Table 1. Characteristics of participants by osteoarthritis status in American aging people from NHANES 2011-2020.

TABLE 2
www.frontiersin.org

Table 2. Blood levels of heavy metals (ug/L) by osteoarthritis status in US aging people from NHANES 2011–2020.

Associations of blood metal metabolites with OA

According to the analysis of baseline data, we included all demographic data in a multivariate logistic regression to analyze the risk factors leading to OA and its 95% CI (Table 3). Taking the first quartile as a reference, the third quartile of Pb would lead to a higher incidence of OA [OR = 1.02, 95%CI = (1.01, 1.04), P = 0.035]. In Cd element analysis, the fourth quartile led to a higher incidence of OA [OR = 1.02, 95%CI= (1.01, 1.04), P = 0.035]. The third [OR = 0.97, 95%CI = (0.95, 0.99), P = 0.033] and fourth [OR = 0.99, 95%CI = (0.97, 1), P = 0.019] quartiles of Mn all played a protective effect, and had a lower OA incidence than first quartile. No correlation was found between Hg or Se and OA.

TABLE 3
www.frontiersin.org

Table 3. Association between blood metals (ug/L) and osteoarthritis in elderly American subject with gender subgroups, from NHANES 2011-2020.

Subgroup analysis in gender

In the gender subgroup analysis (Table 3), the incidence of male OA influenced by Pb was higher in the second quartile [OR = 1.09, 95%CI = (1.03, 1.16), P = 0.005] and third quartile [OR = 1.03, 95%CI = (1, 1.06), P = 0.024] than in the first quartile, which was consistent with the results in the overall logistic regression. The results of Cd in men [OR = 1.17, 95%CI = (1.04, 1.31), P = 0.009] and women [OR = 1.12, 95%CI = (1, 1.25), P = 0.043] were in line with the overall logistic results. The fourth quartile of men and women all resulted in a higher incidence of OA than the first quartile. In the subgroup analysis of Hg, Se, and Mn, there were no statistically significant risk factors.

Subgroup analysis in smoking

Concerning Pb, the fourth quartile of the smoking group had an association with OA [OR = 1.01, 95%CI = (1, 1.01), P = 0.038] when the third quartil of the total samples had significance in the association [OR = 1.02, 95%CI = (1.01, 1.04), P = 0.035], which indicated that smoking might have inverse effects in the correlation between Pb and OA (Table 4). However, there was no significance between Pb and OA in the non-smoking group. In Cd analysis, smoking group had higher [OR = 1.17, 95%CI = (1.07, 1.27), P = 0.0003] OR value than total samples [OR = 1.14, 95%CI = (1.05, 1.23), P = 0.001], and total samples had much higher OR value than non-smoking group [OR = 0.67, 95%CI = (0.49, 0.91), P = 0.01]. These showed that non-smoking might alleviate the association between Cd and OA, while smoking might improve the association. In Mn analysis, both smoking and non-smoking groups had no significance, while total samples' Mn had an association with OA. In the Hg and Se sections, total participants and smoking subgroups had no significance.

TABLE 4
www.frontiersin.org

Table 4. Subgroup analysis of smoking in the association between blood metals (ug/L) and osteoarthritis in American aging people from NHANES 2011-2020.

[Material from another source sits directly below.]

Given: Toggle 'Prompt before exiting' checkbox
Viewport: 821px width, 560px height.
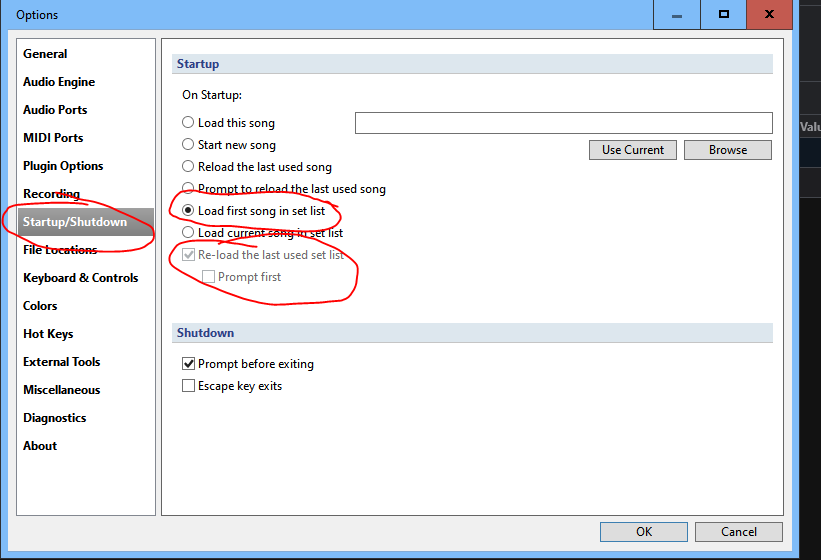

After identifications of blood metal risk factors of OA, in order to further apply these associations, we put Pb, Cd, and Mn blood metals and other baseline data into the machine learning model to predict the probability of individual OA. Because there were many machine learning methods, we compared the ROC curves and AUC values among eight machine learning models (Figure 2), including XGBoost, RF, SVM, DT, BT, MARS, KNN, and ANN. It could be seen that the AUC of XGBoost, BT, and Mars were all 0.8, which means good prediction effects. Then, we further compared multiple machine learning algorithms and found that XGBoost had the best accuracy value (0.773) and kappa value (0.358) (Supplementary Figure 1). Therefore, XGBoost was selected as the machine learning model for predicting OA.

FIGURE 2
www.frontiersin.org

Figure 2. Comparison among eight machine learning algorithms in ROC curve.

After determining the XGBoost model, we conducted a variable importance analysis. It could be seen that the top six important risk factors were age, BMI, Pb, hypertension, Mn, and Cd, respectively (Supplementary Figure 2).

In order to quantify the prediction effect of XGBoost model, we conducted confusion matrix analysis and reported the indicators of the model. The parameters of XGBoost were as follow: number of boosting trees = 1,000, max depth of trees = 10, eta= 0.001 and 0.05, gamma = 0.01, col sample by tree = 0.5, minimal child weight =1, subsample = 0.5.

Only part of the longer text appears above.